Enhancing LLM Tool Use with High-quality Instruction Data from Knowledge Graph
This work addresses the problem of insufficient instruction data quality for LLM tool use, which is crucial for enhancing their problem-solving abilities and expanding applications, representing an incremental advancement over previous methods.
The paper tackles the challenge of teaching large language models (LLMs) to use tools effectively by proposing a method that generates high-quality instruction data from knowledge graphs, resulting in significant improvements in tool utilization and overall capabilities with fine-tuning on a small sample of synthetic data.
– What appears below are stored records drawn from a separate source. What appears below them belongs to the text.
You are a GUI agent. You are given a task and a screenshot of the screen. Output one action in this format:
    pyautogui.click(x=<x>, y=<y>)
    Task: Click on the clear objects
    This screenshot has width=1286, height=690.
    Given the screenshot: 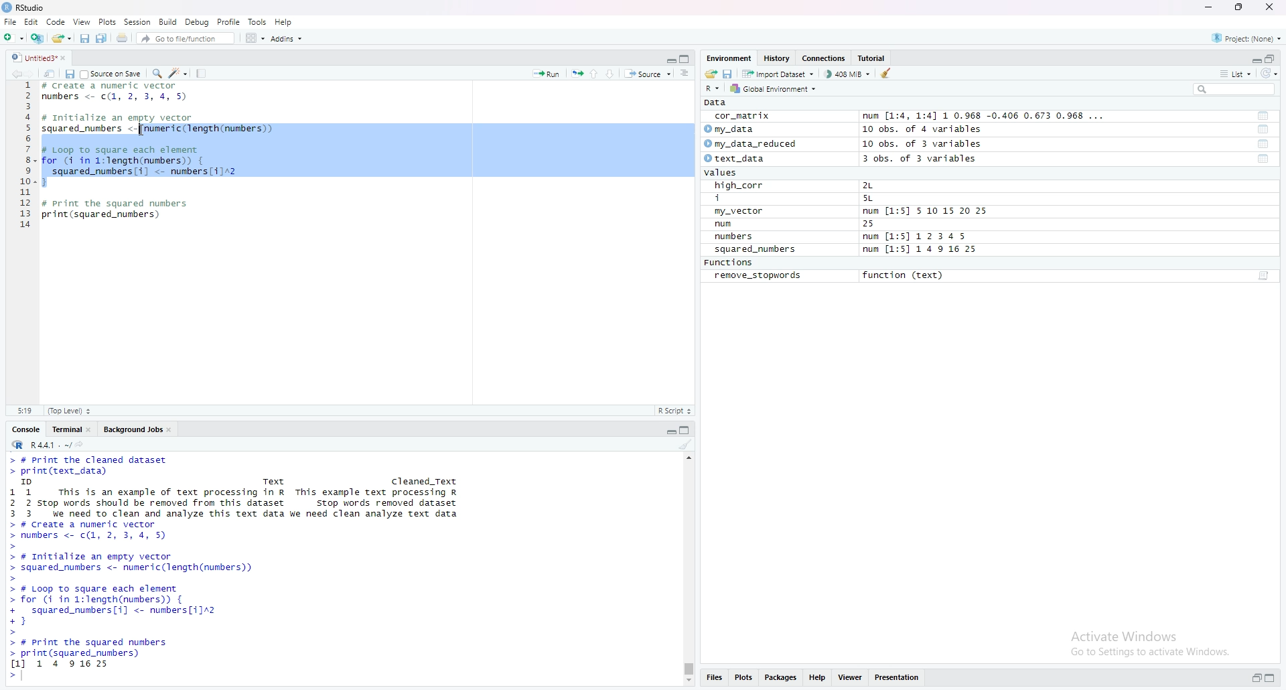 What is the action you would take?
    pyautogui.click(x=888, y=73)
Teaching large language models (LLMs) to use tools is crucial for improving their problem-solving abilities and expanding their applications. However, effectively using tools is challenging because it requires a deep understanding of tool functionalities and user intentions. Previous methods relied mainly on LLMs to generate instruction data, but the quality of these data was often insufficient. In this paper, we propose a new method that uses knowledge graphs to generate high-quality instruction data for LLMs. Knowledge graphs are manually curated datasets rich in semantic information. We begin by extracting various query pathways from a given knowledge graph, which are transformed into a broad spectrum of user queries. We then translate the relationships between entities into actionable tools and parse the pathways of each query into detailed solution steps, thereby creating high-quality instruction data. Our experiments show that fine-tuning on just a small sample of this synthetic data can significantly improve the tool utilization and overall capabilities of LLMs.